> _Entries shown_
-----
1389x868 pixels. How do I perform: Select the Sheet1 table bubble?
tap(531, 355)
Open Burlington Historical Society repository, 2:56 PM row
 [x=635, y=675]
-----
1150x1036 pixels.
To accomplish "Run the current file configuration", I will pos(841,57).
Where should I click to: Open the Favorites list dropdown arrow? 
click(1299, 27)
-----
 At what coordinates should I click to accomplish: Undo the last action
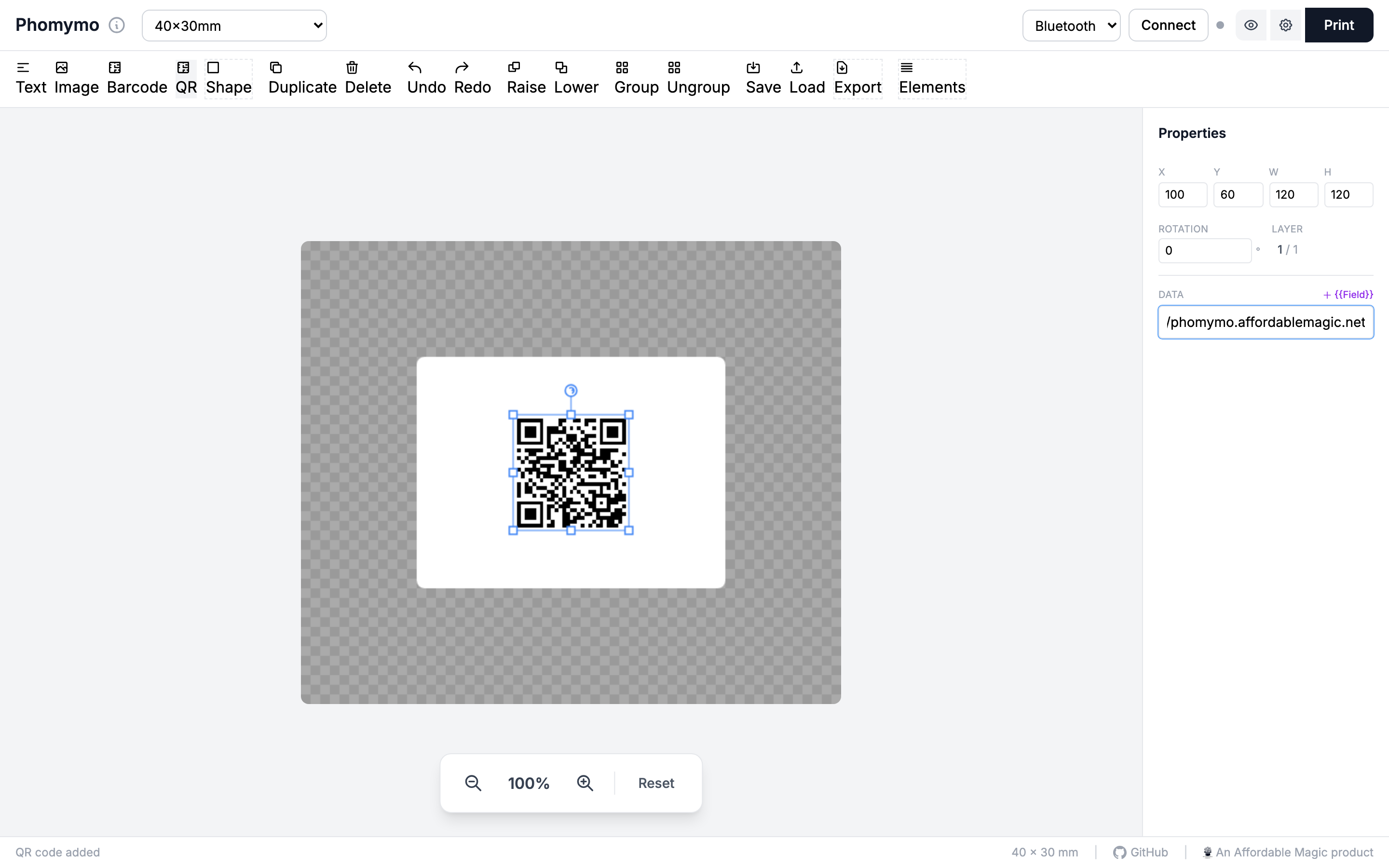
-----
> _Your assignment_
Write only the number of lines in the entries where the string "accomplish" occurs.

> _Problem solution_
2